Hyperloop, the vacuum-sealed pod transit system designed by Elon Musk, may be about to take a step closer to reality thanks to a new competition.
On Thursday, the Tesla and SpaceX CEO explained his plan for a fifth hyperloop design competition. These events, held at the SpaceX campus in Hawthorne, California, pit teams against each other to design the best pod for the transit system. The first four events were held using a 0.8-mile-long, 72-inches-wide straight test tube with no curves.
Musk wrote on Twitter that the fifth competition will tweak this setup to better reflect real-world conditions, while also providing a longer track. Hyperloop teams have previously said that longer tracks are crucial to reaching the potential top speeds:
"We need to finish building a much longer vacuum tunnel for speed tests & probably have an additional competition for tunneling itself. […] Aiming for 10km [6.2 miles] with lots of turns to better approximate a real-world tunnel."
Musk first announced plans for a 10-kilometer track "with a curve" in July 2017. This week's announcement suggests this plan has increased in complexity, and it's part of a more focused effort to simulate real-world conditions. Musk's post also suggests plans to further involve The Boring Company tunnel-digging venture, which previously supplied the bricks for Musk's podium at the July 2018 competition.
It could be a big step forward for the pod transit system, first outlined in a 2013 white paper. The paper details a system where pods could move up to 760 mph, thanks to reduced air resistance. That could mean the 380-mile trip between Los Angeles and San Francisco taking around 35 minutes. Such a track could cost $6 billion for two one-way tubes, 40 capsules with 28 people each, and a ticket price of $20.
Musk also suggested in the paper that it could offer zero-emissions transport: “By placing solar panels on top of the tube, the Hyperloop can generate far in excess of the energy needed to operate.”
SpaceX held its first hyperloop pod design competition back in 2017, and each one has gradually set faster travel speeds:
- The first competition, in January 2017, gave the top prize to Netherlands-based Delft Hyperloop. This competition was judged on a number of criteria, so Munich-based TUM’s predecessor WARR Hyperloop reached the fastest speeds at over 56 mph.
- The second, in August 2017, was where WARR again scored the fastest speed at 201 mph.
- The third, in July 2018, was where WARR got its third fastest speed accolade at 284 mph.
- In the fourth and most recent competition in July 2019, WARR successor TUM Hyperloop grabbed the team's fourth fastest speed accolade at 288 mph.
A longer track with curves could help teams reach the hypothetical top speeds. Delft Hyperloop told Inverse in 2018 that a team could reach the top speeds with a track measuring 44 miles. TUM Hyperloop told Inverse in 2019 that it could be done with just nine miles of track.
The big question is around acceleration rates, and providing a comfortable trip for passengers. TUM reasoned at the time that buses and trains accelerate at 0.3g, where one small g is the acceleration rate of a falling object due to gravity. One small g is 9.8 meters per second squared. TUM Hyperloop's previous pod, by comparison, accelerates at 2g. A longer track would mean a more gradual acceleration and the chance to reach the higher speeds.
With the coronavirus pandemic, it seems SpaceX is unlikely to host a competition in the near future. In lieu of this, Delft Hyperloop has been running its own tests in June on a short and long test track. The longer track measures 0.4 kilometers, or a quarter of a mile. Not quite the same length as Musk's proposed track, but perhaps better than nothing.
The Inverse analysis – The hyperloop could take decades to become a publicly-available track that accepts passengers. But SpaceX's competitions have demonstrated that, even if it seems a long shot, there is a dedicated community of engineers passionate about bringing the idea to life. The fifth competition, whenever it occurs, could help those teams reach higher speeds than ever.

→ **Task item**:
Extract word for word the passage of the hyperloop article that begins with the words "The Inverse analysis" and ends with "speeds than ever.".

(Stored data entries)
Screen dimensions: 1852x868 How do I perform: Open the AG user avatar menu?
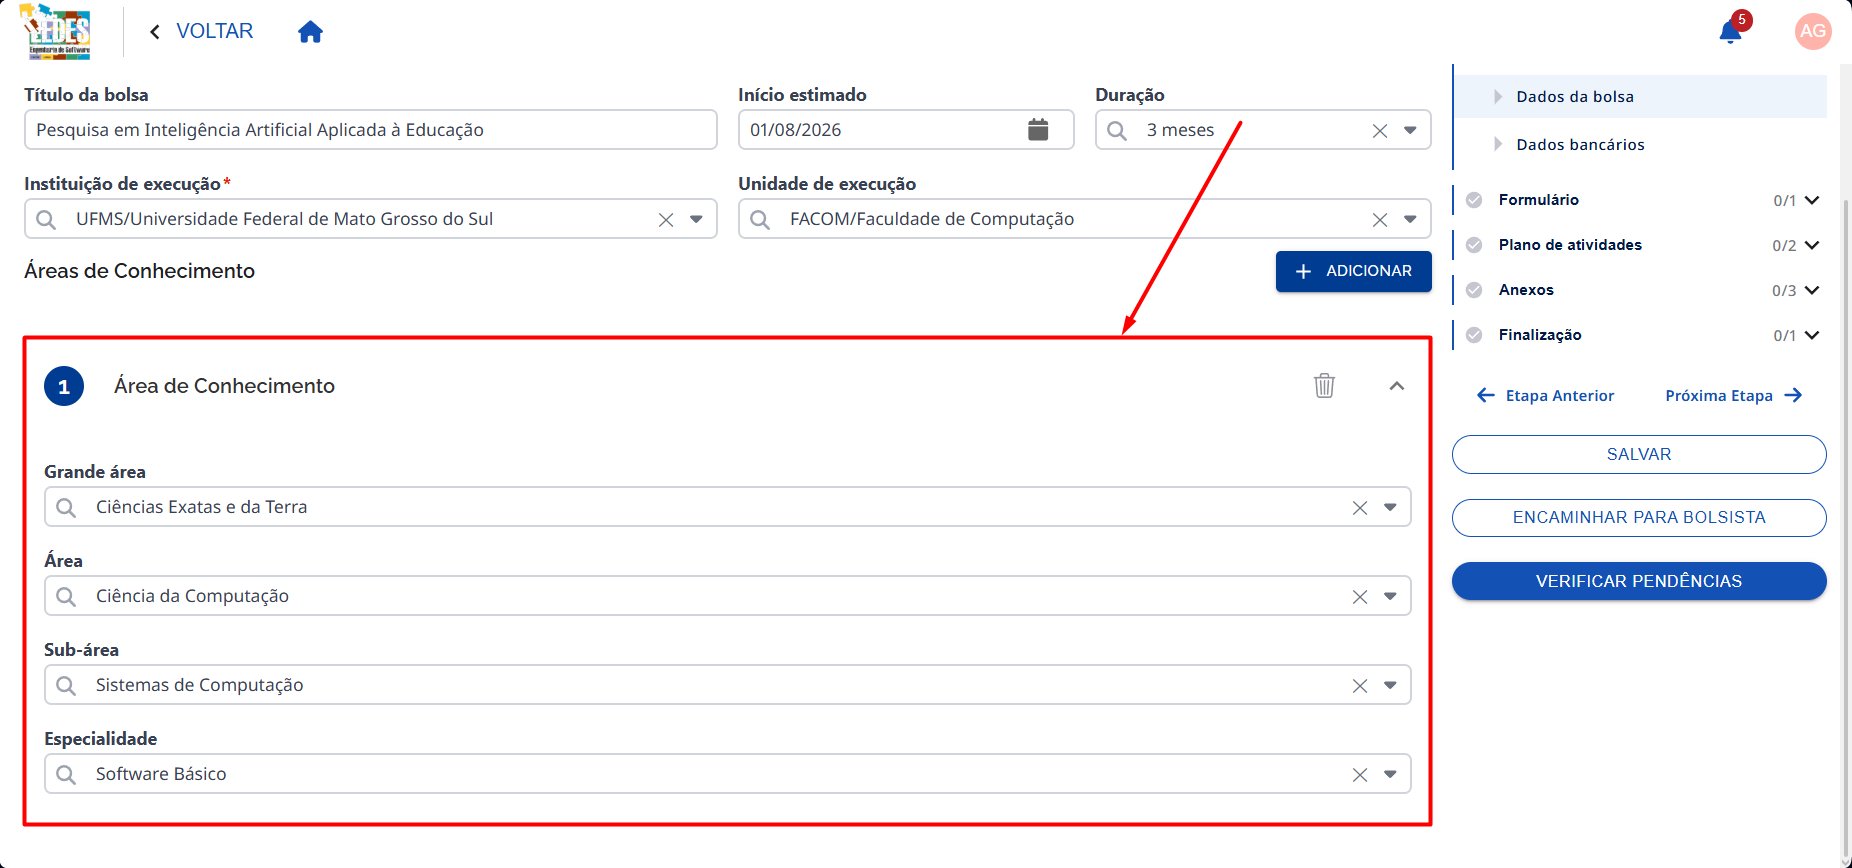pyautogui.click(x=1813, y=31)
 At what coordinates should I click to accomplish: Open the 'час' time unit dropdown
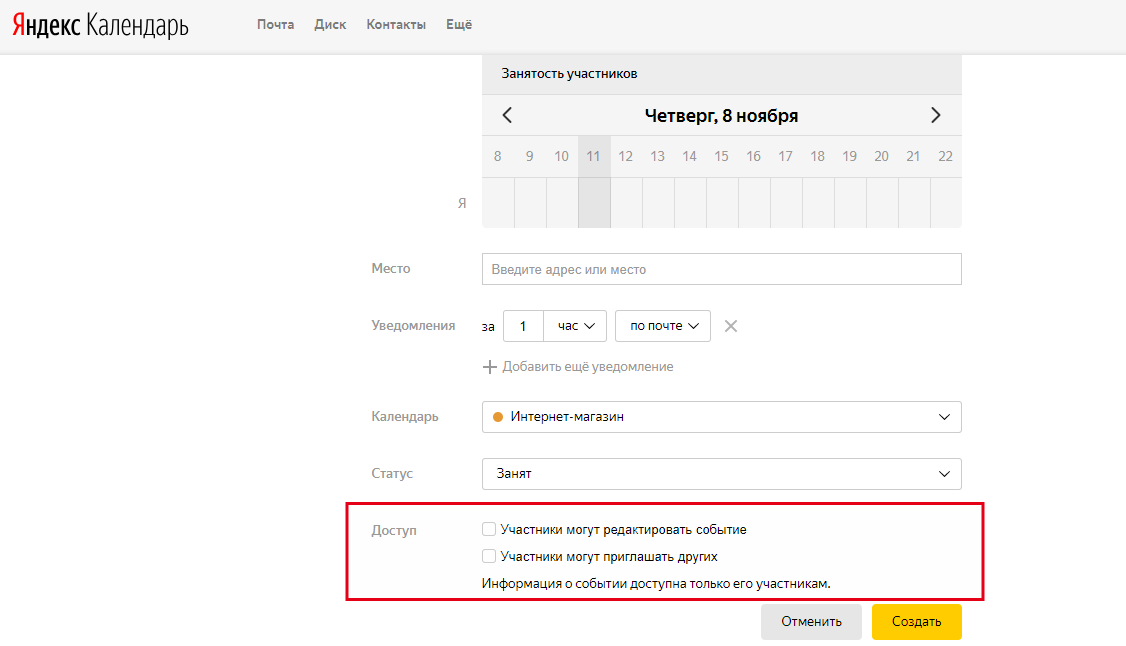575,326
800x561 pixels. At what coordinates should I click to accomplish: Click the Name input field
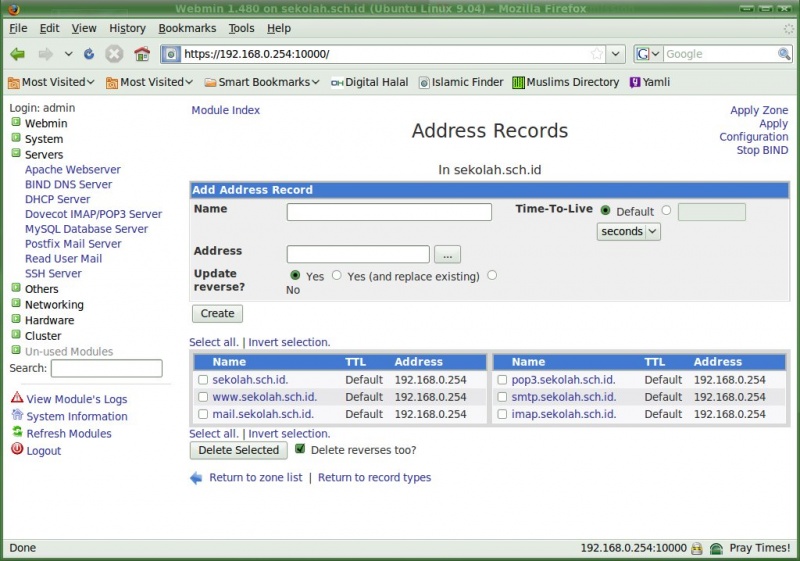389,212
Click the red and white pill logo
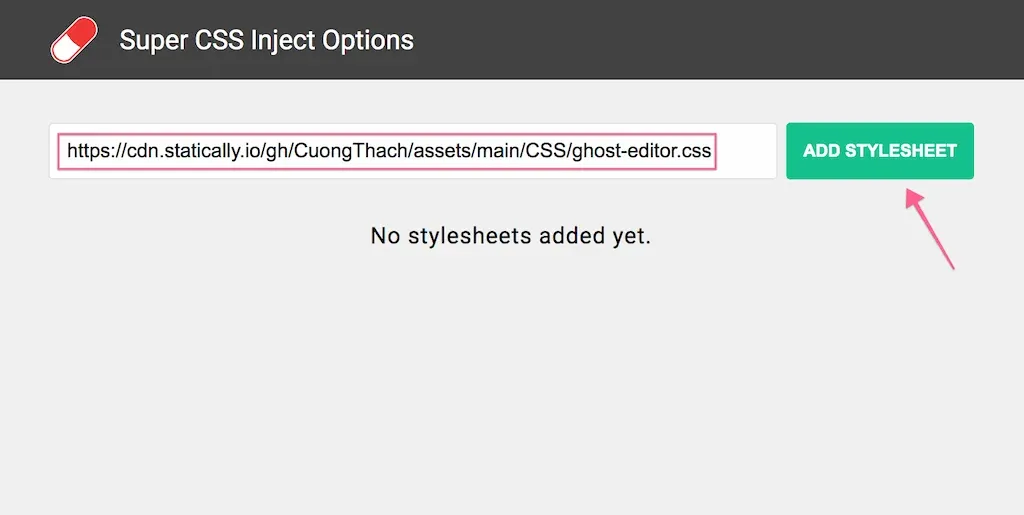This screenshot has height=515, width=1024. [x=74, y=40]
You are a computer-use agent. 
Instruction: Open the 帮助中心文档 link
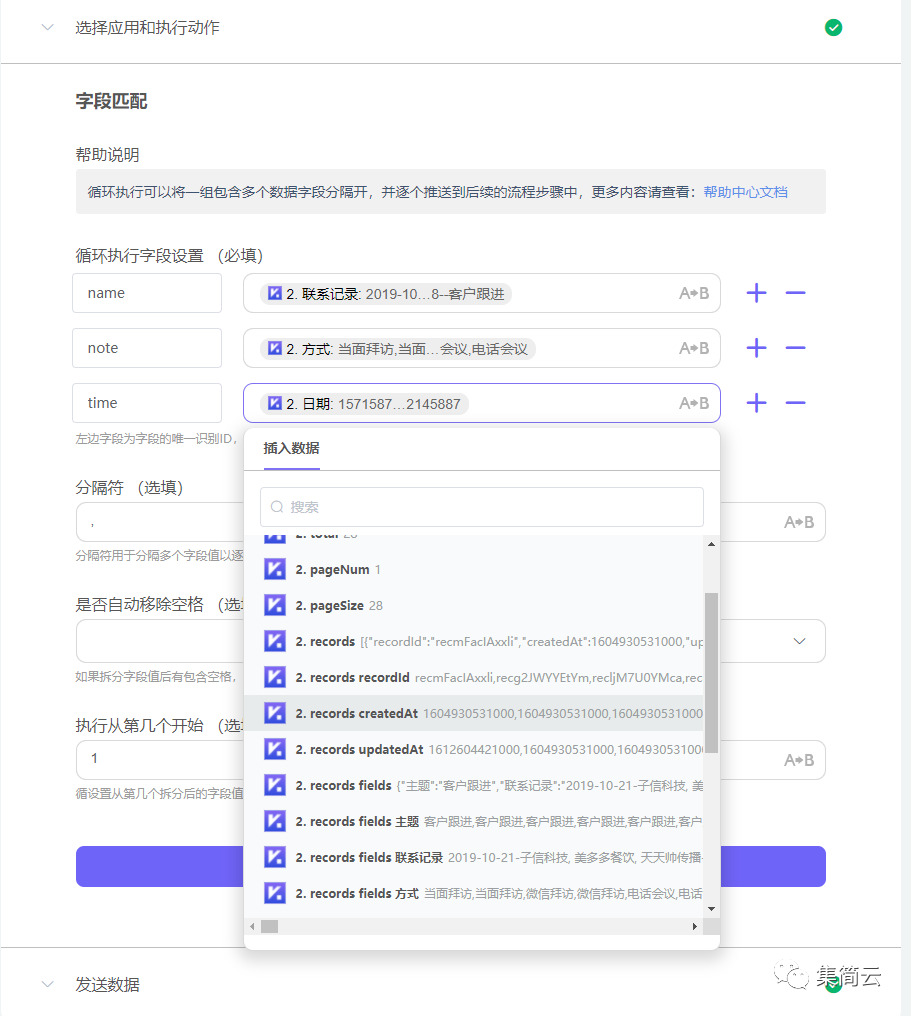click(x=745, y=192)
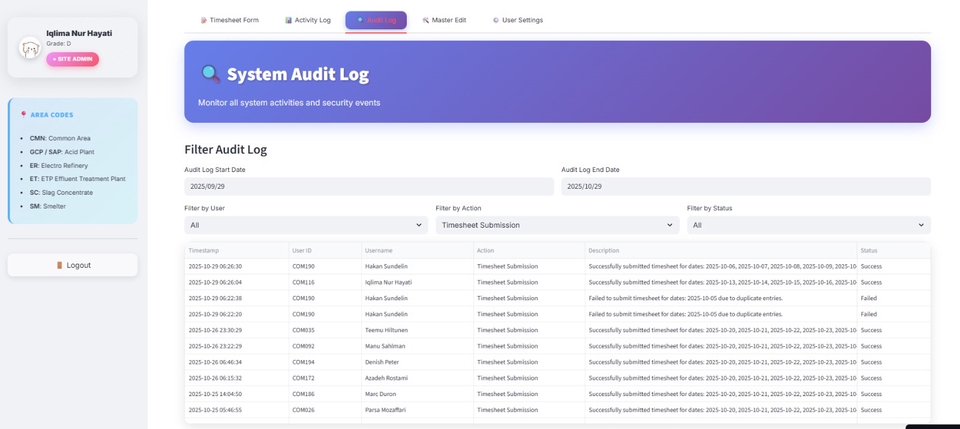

→ **Completed task**:
The Inverse analysis – The hyperloop could take decades to become a publicly-available track that accepts passengers. But SpaceX's competitions have demonstrated that, even if it seems a long shot, there is a dedicated community of engineers passionate about bringing the idea to life. The fifth competition, whenever it occurs, could help those teams reach higher speeds than ever.